Castellani: “Conte vuole pesare di più”. Pd in allarme?
Pesarsi, nel campo progressista, sarà vitale. Per un semplice dato di fatto: le elezioni 2022 hanno già insegnato cosa vuol dire, con l’attuale sistema politico, per Pd e M5S correre separati. “Se Pd e M5S si dividono sono destinati ad anni e anni di opposizione”, sottolinea Castellani. In questa fase colpire Meloni su temi concreti e caldi può dare una mano per acquisire visibilità tra gli scontenti mentre Schlein preferisce misure-bandiera: “Conte vuole pesare di più e non lasciare in automatico la leadership del centrosinistra al Pd. Per questo si inizia a parlare di un “Papa straniero”, come Landini, proprio perché Schlein non ha la forza di imporsi sul Movimento 5 Stelle”, conclude Castellani.

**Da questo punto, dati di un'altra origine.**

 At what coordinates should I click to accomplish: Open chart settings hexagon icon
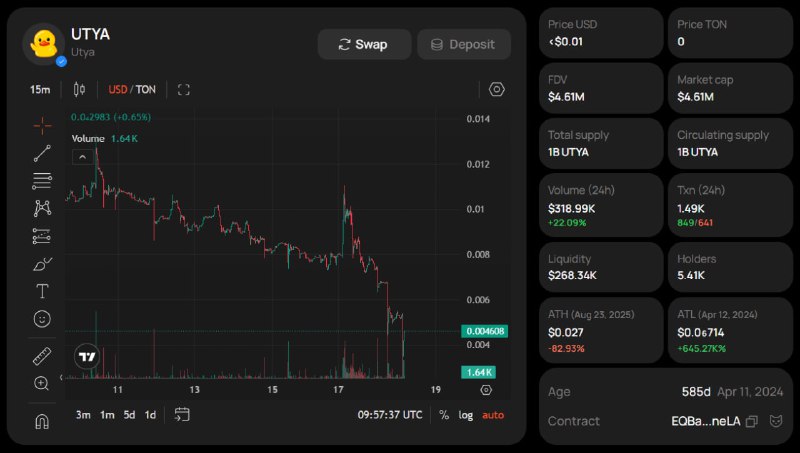point(497,89)
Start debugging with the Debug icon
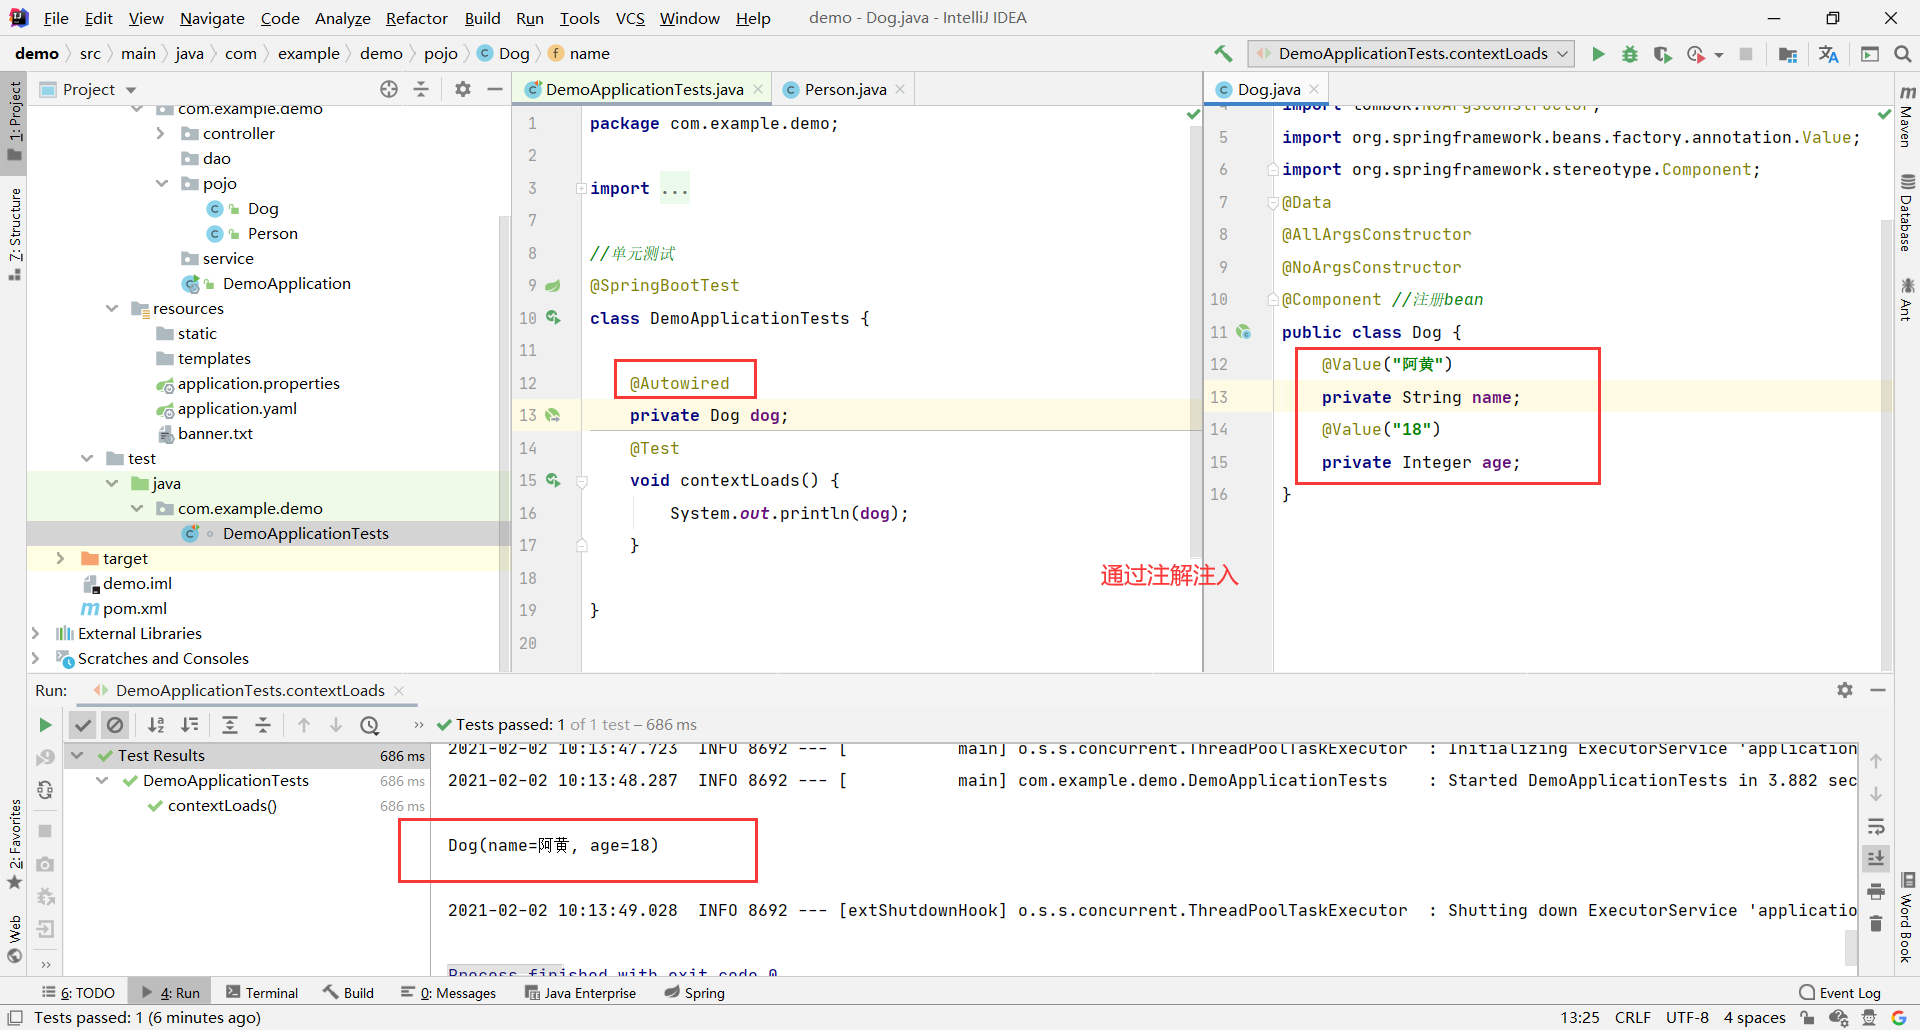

Sul Mes l’ex premier, forte dell’esperienza a Palazzo Chigi, tiene la barra del timone dell’opposizione. Sul salario minimo ha per primo alzato le barricate. Sulla manovra finanziaria ha maggiormente criticato l’esecutivo e sugli scioperi è stato il più convinto sostenitore dei sindacati in piazza. Conte “studia” da leader della Sinistra. E, paradosso dei paradossi, per farlo ha bisogno di una fetta di votanti confluiti su Meloni. Ma sempre pronti a essere attratti dalle sirene di altri partiti se scontentati su temi chiave come quello del fondo salva-Stati.